On 2023-01-24 4:24 am, Eli Zaretskii wrote:
Date: Mon, 23 Jan 2023 22:56:09 -0800
From: Jared Finder <jared@finder.org>
Cc: git@vladimir.panteleev.md, 61022@debbugs.gnu.org

The change mostly works as inherit-input-method also causes UTF-8
decoding to happen deep in read_char at the C level. (Is this
intentional? I assume so because read-char just reads single bytes
normally.)

Yes, that's how we decode keyboard input using keyboard-coding-system.

However, I think the following change is more appropriate:

-          (read-char nil nil 0.1))
+          ;; Read a character with input method conversion enabled
+          ;; but no conversion to force read-char to decode UTF-8
+          ;; byte sequences.
+          (let ((input-method-function nil))
+            (read-char nil t 0.1)))

This way we don't apply an actual input method conversion to characters.
For example, without this additional change, if the 'british input
method was active, the # ==> £ conversion would
happen, causing mouse events with X=2 to instead have X=131.

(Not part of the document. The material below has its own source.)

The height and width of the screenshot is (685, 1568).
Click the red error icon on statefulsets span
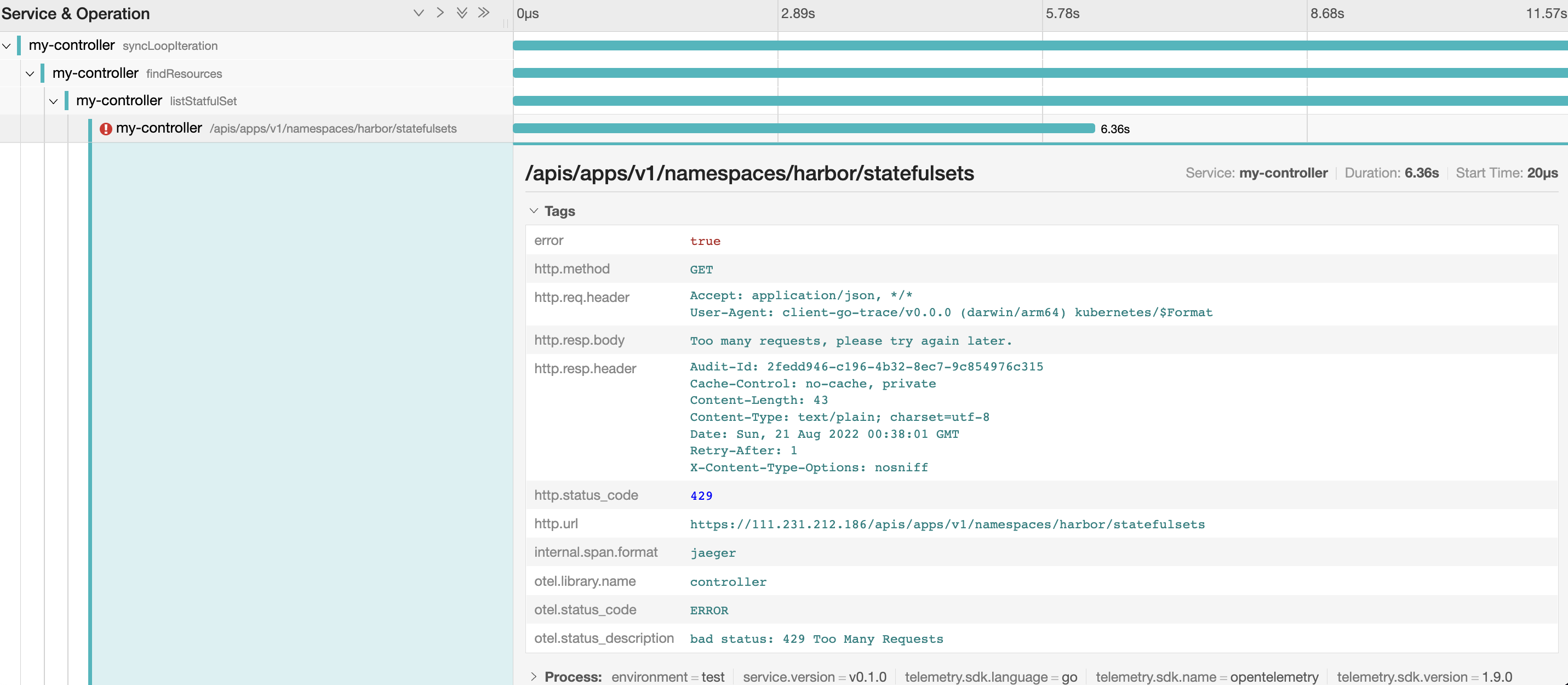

OK, but shouldn't we also use INHERIT-INPUT-METHOD = t in the call to
read-char only when xterm-mouse-utf-8 option is set?  Otherwise, we
rely on read-char to not perform any conversions, but why rely on that
if we already know we don't want any conversions in that case?  Using
nil when xterm-mouse-utf-8 is unset sounds like a more future-proof
change, no?

I think that's not just future-proof, it's more correct.